Open MPI logo

Open MPI User's Mailing List Archives

  |   Home   |   Support   |   FAQ   |   all Open MPI User's mailing list

Subject: Re: [OMPI users] now 1.9 [was: I have still a problem with rankfiles in openmpi-1.6.4rc3]
From: Eugene Loh (eugene.loh_at_[hidden])
Date: 2013-02-09 13:42:33


On 02/09/13 00:32, Ralph Castain wrote:
> On Feb 6, 2013, at 2:59 PM, Eugene Loh <eugene.loh_at_[hidden]> wrote:
>
>> On 02/06/13 04:29, Siegmar Gross wrote:
>>> thank you very much for your answer. I have compiled your program
>>> and get different behaviours for openmpi-1.6.4rc3 and openmpi-1.9.
>> I think what's happening is that although you specified "0:0" or "0:1" in the rankfile, the string "0,0" or "0,1" is getting passed in (at least in the runs I looked at). That colon became a comma. So, it's just by accident that myrankfile_0 is working out all right.
>>
>> Could someone who knows the code better than I do help me narrow this down? E.g., where is the rankfile parsed? For what it's worth, by the time mpirun reaches orte_odls_base_default_get_add_procs_data(), orte_job_data already contains the corrupted cpu_bitmap string.
>
> You'll want to look at orte/mca/rmaps/rank_file/rmaps_rank_file.c - the bit map is now computed in mpirun and then sent to the daemons

Actually, I'm getting lost in this code. Anyhow, I don't think the problem is related to Solaris. I think it's also on Linux.
E.g., I can reproduce the problem with 1.9a1r28035 on Linux using GCC compilers.

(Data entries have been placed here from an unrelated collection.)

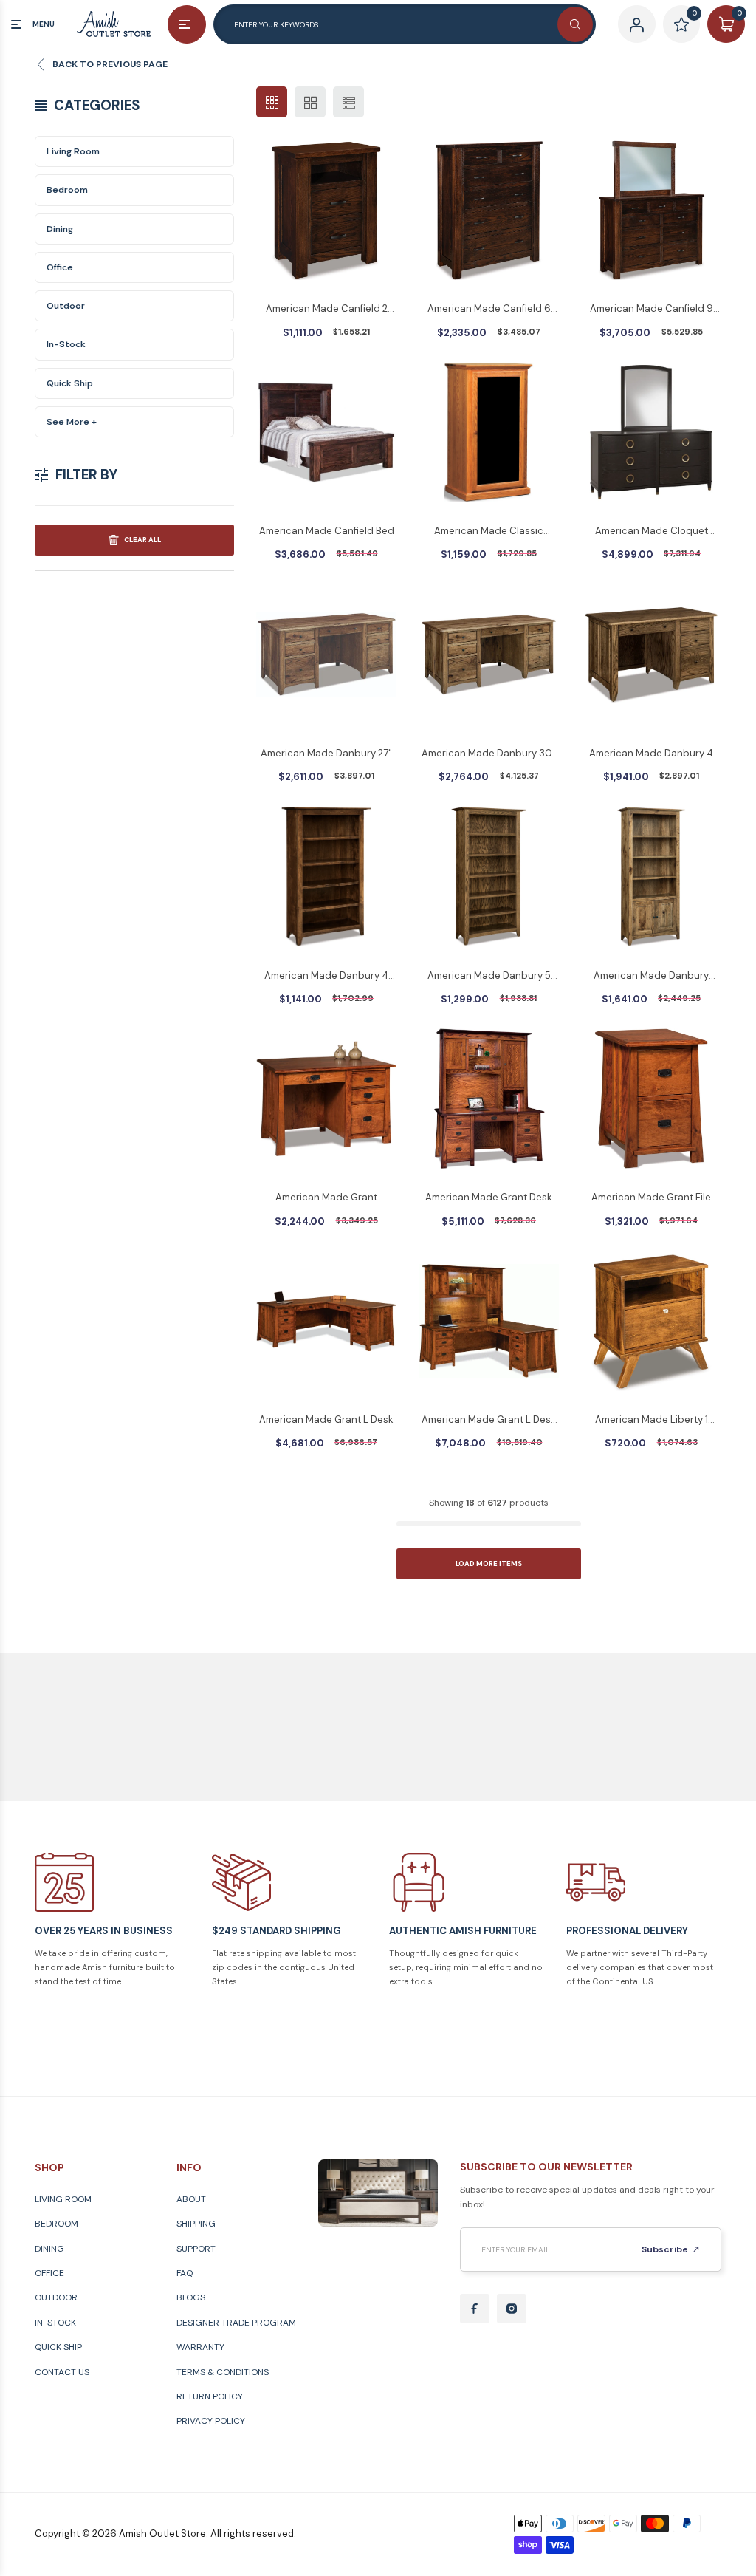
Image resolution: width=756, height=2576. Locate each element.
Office (60, 267)
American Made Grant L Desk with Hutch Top (489, 1420)
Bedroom (67, 190)
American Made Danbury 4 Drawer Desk (651, 754)
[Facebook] (474, 2308)
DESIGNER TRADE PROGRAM (236, 2323)
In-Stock (66, 344)
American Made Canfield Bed (326, 531)
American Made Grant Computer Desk (326, 1198)
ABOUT (191, 2199)
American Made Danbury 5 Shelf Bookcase (489, 976)
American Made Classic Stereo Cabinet (488, 532)
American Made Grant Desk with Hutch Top (488, 1198)
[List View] (348, 101)
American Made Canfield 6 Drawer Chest (489, 309)
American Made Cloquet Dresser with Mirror (651, 532)
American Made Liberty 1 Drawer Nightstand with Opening (651, 1420)
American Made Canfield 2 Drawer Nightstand (327, 309)
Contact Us (62, 2372)
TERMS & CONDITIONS (222, 2372)
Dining (60, 229)
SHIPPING (196, 2224)
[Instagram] (511, 2308)
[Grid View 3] (271, 101)
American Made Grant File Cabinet (651, 1198)
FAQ (184, 2273)
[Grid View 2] (310, 101)
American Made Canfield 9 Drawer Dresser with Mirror (651, 309)
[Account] (637, 24)
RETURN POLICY (209, 2396)
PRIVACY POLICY (210, 2421)
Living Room (73, 151)
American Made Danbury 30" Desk (489, 754)
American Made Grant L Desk (326, 1419)
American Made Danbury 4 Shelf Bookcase (326, 976)
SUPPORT (196, 2249)
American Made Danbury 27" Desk (326, 754)
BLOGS (190, 2297)
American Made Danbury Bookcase (651, 976)
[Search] (575, 24)
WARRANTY (200, 2347)
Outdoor (66, 306)
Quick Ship (70, 383)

Siegmar: can you confirm this is a problem also on Linux? E.g., with OMPI 1.9, on one of your Linux nodes (linpc0?) try

     % cat myrankfile
     rank 0=linpc0 slot=0:1
     % mpirun --report-bindings --rankfile myrankfile numactl --show

For me, the binding I get is not 0:1 but 0,1.

Could someone else take a look at this?